До того как мой организм сдал, хозяйка говорила обо мне только как о своей «гостиной». Периодически я общался с ней через Сару Энн, служанку, и, поскольку арендная плата была должна в среду, могла ли я оплатить свой счет сейчас? За исключением этих денежных операций, мы с хозяйкой были совершенно чужими людьми, и, хотя я иногда спотыкался о ее детей в прихожей, это не приводило к близости. Даже Сара Энн никогда не открывала рта в моем присутствии. Она приносила мой чай и оставляла меня самого обнаруживать, что он там. В свой первый день в съемной комнате я сказал «Доброе утро» Саре Энн, и она ответила: «А?» «Доброе утро», — повторил я, на что она презрительно ответила: «О, ага». В течение шести месяцев я был просто «гостиной»; но потом я заболел и сразу стал интересной персоной.

Сара Энн нашла меня дрожащим на диване в один жаркий день неделю или больше назад, под моим ковриком, двумя пальто и некоторыми другими вещами. Хозяйка прислала немного бульона, в который она верит с трогательной силой, а затем, чтобы завершить лечение, появилась лично. Она оказалась милой, материнского типа старушкой, но не веселой компанией.

«Где вы чувствуете это сильнее всего, сэр?» — спросила она.

Я сказал, что мне плохо везде, но хуже всего в голове.

«На лбу?»

«Нет, на затылке».

«Ощущается как кусок свинца?»

«Нет, как печь».

«Это именно то, чего я боялась, — сказала она. — У него начиналось так же».

«У кого?»

«У моего мужа. Он пришел однажды, пять лет назад, жалуясь на голову, и через три дня он был трупом».

«Что?»

«Не бойтесь, сэр. Может быть, это не то же самое».

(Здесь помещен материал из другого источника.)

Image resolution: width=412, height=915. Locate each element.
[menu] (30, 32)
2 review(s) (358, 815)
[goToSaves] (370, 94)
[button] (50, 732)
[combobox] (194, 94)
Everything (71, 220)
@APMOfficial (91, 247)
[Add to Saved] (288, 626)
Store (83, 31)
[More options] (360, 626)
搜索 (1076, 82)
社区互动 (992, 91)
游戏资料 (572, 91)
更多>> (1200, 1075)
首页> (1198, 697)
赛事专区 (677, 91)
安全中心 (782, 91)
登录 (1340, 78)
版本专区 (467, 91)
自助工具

«Конечно, это не то же самое. Ваш муж, согласно истории, которую вы рассказали мне, когда я снимал эти комнаты, умер от лихорадки».

«Да, но лихорадка началась именно так. Она унесла его в мгновение ока. Вам лучше обратиться к врачу, сэр. Врач не помог в случае с моим мужем, но это удовлетворение — иметь его».

Здесь Сара Энн, которая слушала с открытым ртом и глазами, внезапно разрыдалась и была выведена из комнаты, восклицая: «Он такой тихий джентльмен, и он никогда ничего в меня не кидал».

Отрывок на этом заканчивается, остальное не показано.